While process complexity and design size are rising, so is the demand for increased extraction accuracy. This is challenging tool vendors to come up with better ways of extracting parasitics, greater accuracy in extraction, better modeling techniques to ensure that all the relevant parasitics are correctly calculated, and ways of increasing overall extraction capacity and performance.

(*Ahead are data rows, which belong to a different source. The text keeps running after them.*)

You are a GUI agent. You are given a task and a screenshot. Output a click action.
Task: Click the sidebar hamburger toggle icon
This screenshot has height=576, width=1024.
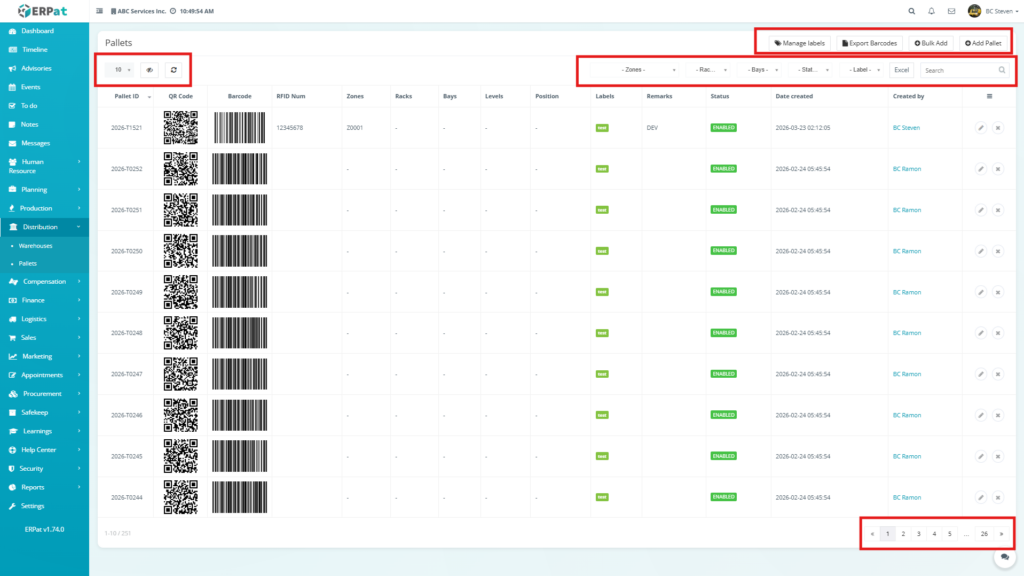tap(99, 11)
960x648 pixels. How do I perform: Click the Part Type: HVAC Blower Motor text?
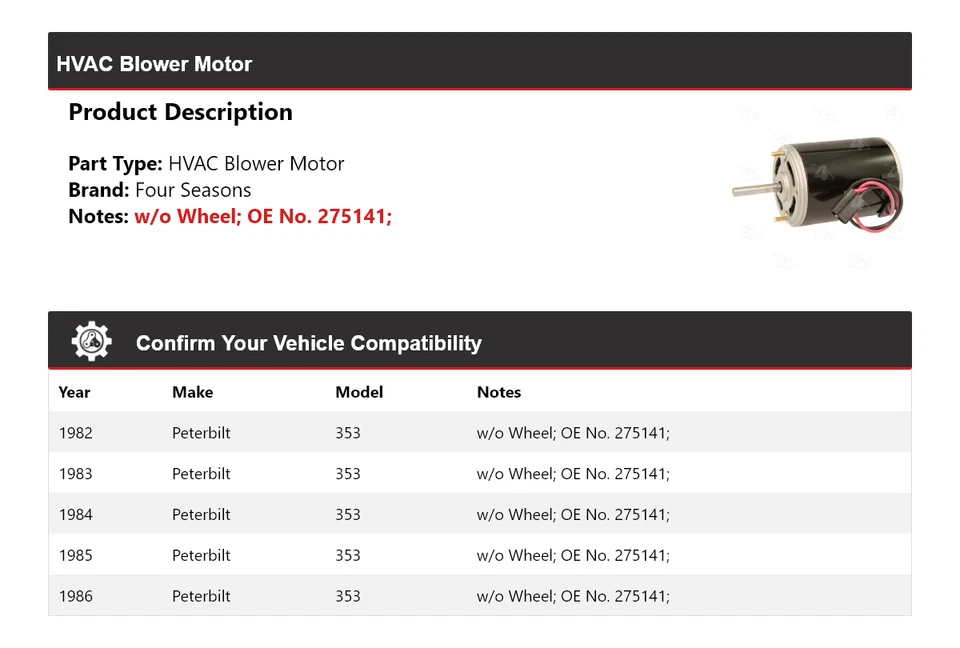[x=206, y=164]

Tool and technique responses

Modeling

Parasitic extraction can be carried out at the transistor level, to achieve the most detailed understanding of how circuits perform, or at the cell level to improve speed and capacity at the cost of giving up some accuracy. One way to ease the pressure on the transistor-level extraction process caused by the greater complexity of finFETs is to standardise the way that devices are modelled. Modeling finFETs accurately means adding information to represent source/drain resistance extensions, contact resistances, fringing effects and the coupling capacitances introduced by the 3D nature of the device. Fortunately the BSIM Group has defined a standardized model for use in SPICE simulators, known as the Berkeley Short-channel IGFET Model for Common Multi-Gate (BSIM-CMG) compact model. This gives engineers a standard way to define their device, with placeholders for its key values. It is also important to work out which parasitics relating to a device don’t vary with its context in the layout, and so belong in the FEOL SPICE models, and which are changed by the layout and so belong in the MEOL models. Not being clear where each parasitic should be described could lead to double-counting, or to important parasitics not being accounted for properly.

Performance

Parasitic extraction is usually run at multiple ‘design corners’, that is combinations of operating characteristics, to check that a design will meet its timing goals in all circumstances. For a long time, designs were checked at five basic corners, but this has risen to 15 in some cases, to take account of increasing manufacturing and circuit variability. Running multiple extractions takes extra time, and so some vendors have introduced simultaneous multi-corner extraction, which reduces the redundant work involved in multiple extractions. Speed-ups of three to five-fold are claimed, compared to a sequence of single-corner extractions. Vendors are also using parallelism to speed up extraction, finding ways to distribute the work of analysing large layouts at multiple design corners across multiple threads and multiple CPUs.

Accuracy

Parasitic extraction necessarily involves simplifications – it isn’t possible to run a full 3D solution, using Maxwell’s equations, to derive all the parasitic values for a complete chip. However, vendors are now making it easier to substitute values from a full 3D solver into the extraction process for selected critical features, gaining accuracy without incurring a runtime penalty.

Extraction in 3DIC design

Parasitic extraction will also play an increasing role as designers explore ways of integrating more functionality by connecting die on top of each other in 2.5 or 3DIC arrangements, or even as monolithic 3D ICs. Parasitic extraction will be needed to understand and model the complex interconnect schemes used in these integration strategies, to ensure that timing requirements can be met even taking into account factors such as microbump-to-pillar parasitics, coupling between bumps and the top routing level of the lower die, and so on. Strategies for tackling this complex issue are already in development.